|Publication number||US6590490 B2|
|Application number||US 09/860,533|
|Publication date||Jul 8, 2003|
|Filing date||May 18, 2001|
|Priority date||May 18, 2001|
|Also published as||CA2386573A1, CN1387214A, US20020171532|
|Publication number||09860533, 860533, US 6590490 B2, US 6590490B2, US-B2-6590490, US6590490 B2, US6590490B2|
|Inventors||John Marvin Ackermann|
|Original Assignee||Cooper Technologies Company|
|Export Citation||BiBTeX, EndNote, RefMan|
|Patent Citations (16), Non-Patent Citations (1), Referenced by (6), Classifications (11), Legal Events (4)|
|External Links: USPTO, USPTO Assignment, Espacenet|
This invention relates generally to fuses, and, more particularly, to time delay fuses.
Fuses are widely used as overcurrent protection devices to prevent costly damage to electrical circuits. Fuse terminals typically form an electrical connection between an electrical power source and an electrical component or a combination of components arranged in an electrical circuit. One or more fusible links or elements, or a fuse element assembly, is connected between the fuse terminals, so that when electrical current through the fuse exceeds a predetermined limit, the fusible elements melt and opens one or more circuits through the fuses to prevent electrical component damage.
A time delay fuse is a type of fuse that has a built-in delay that allows temporary and harmless inrush currents to pass through the fuse without opening the fuse link or fuse links, yet is designed to open upon sustained overloads or short circuit conditions.

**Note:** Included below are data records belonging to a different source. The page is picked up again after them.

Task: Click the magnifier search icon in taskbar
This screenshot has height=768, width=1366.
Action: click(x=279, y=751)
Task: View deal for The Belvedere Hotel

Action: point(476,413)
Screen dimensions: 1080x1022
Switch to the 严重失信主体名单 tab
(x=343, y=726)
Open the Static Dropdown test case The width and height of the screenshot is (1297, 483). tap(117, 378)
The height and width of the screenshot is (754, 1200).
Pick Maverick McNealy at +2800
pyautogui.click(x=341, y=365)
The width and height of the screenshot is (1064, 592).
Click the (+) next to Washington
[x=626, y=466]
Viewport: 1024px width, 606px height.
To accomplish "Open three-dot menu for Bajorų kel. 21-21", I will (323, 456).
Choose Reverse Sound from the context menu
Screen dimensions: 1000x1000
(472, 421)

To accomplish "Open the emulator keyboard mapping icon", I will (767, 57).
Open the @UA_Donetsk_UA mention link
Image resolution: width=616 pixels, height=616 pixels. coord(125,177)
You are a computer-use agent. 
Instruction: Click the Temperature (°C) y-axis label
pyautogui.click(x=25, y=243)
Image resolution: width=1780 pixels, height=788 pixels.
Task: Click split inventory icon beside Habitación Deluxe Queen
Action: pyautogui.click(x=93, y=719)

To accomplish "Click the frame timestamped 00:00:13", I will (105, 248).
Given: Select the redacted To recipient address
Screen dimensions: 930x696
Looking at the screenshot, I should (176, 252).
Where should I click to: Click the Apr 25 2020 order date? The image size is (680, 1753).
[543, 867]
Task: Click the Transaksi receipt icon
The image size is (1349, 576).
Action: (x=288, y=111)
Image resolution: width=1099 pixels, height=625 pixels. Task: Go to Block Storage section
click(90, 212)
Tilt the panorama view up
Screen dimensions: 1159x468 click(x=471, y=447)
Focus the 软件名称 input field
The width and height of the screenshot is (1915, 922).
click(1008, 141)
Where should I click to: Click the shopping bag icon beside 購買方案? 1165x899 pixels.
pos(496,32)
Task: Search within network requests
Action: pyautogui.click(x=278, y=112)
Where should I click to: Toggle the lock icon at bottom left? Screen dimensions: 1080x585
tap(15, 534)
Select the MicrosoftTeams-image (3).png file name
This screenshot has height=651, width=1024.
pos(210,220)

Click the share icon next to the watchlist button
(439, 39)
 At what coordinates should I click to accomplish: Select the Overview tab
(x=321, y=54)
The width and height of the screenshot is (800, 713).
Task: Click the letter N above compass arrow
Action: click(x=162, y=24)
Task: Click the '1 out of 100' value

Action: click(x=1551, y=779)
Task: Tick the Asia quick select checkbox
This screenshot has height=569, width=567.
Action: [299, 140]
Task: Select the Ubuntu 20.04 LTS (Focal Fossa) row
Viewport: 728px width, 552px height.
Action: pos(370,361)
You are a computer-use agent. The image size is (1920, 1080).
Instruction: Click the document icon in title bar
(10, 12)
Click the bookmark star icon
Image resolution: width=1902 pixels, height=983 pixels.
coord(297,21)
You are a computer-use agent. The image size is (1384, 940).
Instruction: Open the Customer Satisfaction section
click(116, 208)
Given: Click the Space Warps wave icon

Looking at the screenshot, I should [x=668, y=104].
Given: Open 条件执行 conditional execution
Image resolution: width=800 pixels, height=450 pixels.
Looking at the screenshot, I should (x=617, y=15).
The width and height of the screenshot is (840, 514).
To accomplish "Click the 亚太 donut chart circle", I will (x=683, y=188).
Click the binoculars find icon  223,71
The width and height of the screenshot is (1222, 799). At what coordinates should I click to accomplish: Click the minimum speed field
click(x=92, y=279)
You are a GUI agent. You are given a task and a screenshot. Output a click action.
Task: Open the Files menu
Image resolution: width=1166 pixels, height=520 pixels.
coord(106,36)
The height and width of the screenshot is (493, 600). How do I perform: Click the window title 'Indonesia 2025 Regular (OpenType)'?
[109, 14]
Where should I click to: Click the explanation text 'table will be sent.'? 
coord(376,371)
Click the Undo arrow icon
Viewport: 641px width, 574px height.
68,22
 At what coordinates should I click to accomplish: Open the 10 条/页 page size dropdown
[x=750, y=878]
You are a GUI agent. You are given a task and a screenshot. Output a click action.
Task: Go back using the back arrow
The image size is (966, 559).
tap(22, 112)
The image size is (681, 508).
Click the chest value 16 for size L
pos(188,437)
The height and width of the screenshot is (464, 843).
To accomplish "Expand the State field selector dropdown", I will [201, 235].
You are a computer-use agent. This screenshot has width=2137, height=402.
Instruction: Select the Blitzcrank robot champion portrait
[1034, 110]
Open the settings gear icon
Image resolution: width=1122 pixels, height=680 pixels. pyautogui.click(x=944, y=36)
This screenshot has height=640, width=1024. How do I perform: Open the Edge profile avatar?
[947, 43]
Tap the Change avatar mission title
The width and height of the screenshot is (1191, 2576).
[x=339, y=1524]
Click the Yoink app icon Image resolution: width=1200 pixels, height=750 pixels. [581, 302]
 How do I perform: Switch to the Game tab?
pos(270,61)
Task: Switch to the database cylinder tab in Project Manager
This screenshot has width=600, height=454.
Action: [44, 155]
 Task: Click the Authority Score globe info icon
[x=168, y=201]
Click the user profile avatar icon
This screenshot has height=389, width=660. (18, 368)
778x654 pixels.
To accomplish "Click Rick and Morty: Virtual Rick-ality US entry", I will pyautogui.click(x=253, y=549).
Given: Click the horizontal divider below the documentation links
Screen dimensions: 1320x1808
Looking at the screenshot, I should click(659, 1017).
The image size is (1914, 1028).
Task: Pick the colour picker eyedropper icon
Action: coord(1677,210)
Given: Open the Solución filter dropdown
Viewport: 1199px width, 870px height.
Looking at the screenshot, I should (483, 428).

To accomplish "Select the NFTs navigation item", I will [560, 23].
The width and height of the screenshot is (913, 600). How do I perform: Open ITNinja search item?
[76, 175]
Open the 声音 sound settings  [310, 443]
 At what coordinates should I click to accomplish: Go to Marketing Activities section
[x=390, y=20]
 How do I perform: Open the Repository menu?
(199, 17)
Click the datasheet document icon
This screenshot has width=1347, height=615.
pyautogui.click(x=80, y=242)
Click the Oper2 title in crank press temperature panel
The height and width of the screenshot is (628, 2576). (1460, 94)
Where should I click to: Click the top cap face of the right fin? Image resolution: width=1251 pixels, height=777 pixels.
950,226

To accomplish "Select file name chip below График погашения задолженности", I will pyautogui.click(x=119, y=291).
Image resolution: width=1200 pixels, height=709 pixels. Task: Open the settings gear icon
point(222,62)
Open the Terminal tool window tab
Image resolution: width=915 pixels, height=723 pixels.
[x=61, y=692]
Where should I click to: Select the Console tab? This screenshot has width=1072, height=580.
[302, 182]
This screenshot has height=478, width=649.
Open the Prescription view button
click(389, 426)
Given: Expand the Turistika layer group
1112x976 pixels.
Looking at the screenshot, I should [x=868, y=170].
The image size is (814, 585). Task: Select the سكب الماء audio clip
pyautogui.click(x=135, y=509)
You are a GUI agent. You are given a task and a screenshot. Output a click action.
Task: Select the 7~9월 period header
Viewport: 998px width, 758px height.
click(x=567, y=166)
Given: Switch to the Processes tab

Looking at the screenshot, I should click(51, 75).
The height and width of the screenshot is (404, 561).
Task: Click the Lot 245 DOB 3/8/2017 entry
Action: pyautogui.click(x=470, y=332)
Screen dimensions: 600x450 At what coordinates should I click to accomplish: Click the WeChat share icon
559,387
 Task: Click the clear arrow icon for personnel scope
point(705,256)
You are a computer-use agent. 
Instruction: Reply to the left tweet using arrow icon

For example, conventional time-delay fuses typically allow five times the rated current for up to ten seconds without opening, and therefore are particularly suited for applications including circuits subject to inrush current transients, such as electric motors that draw relatively large motor starting currents of a relatively short duration as the motors are energized. In certain circumstances, however, it is desirable to provide a longer time delay than is typically possible with conventional time delay fuses.
In an exemplary embodiment of the invention, a fuse element for a time delay fuse includes a conductive fuse element member, a fuse link formed within the member, and a heat sink coupled to the member. The heat sink draws heat from the fuse element member and prevents the fuse link from opening for an increased amount of time during relatively high current overload conditions, while substantially unaffecting time delay performance at relatively low current overload conditions.
More specifically, the heat sink is a nickel thermal load in one embodiment of the invention. The fuse element member is substantially flat and includes opposite faces, and the heat sink is coupled to and engages the opposite faces to ensure heat transfer from the fuse element member. In a further embodiment, the heat sink is U-shaped and wraps around the fuse element member.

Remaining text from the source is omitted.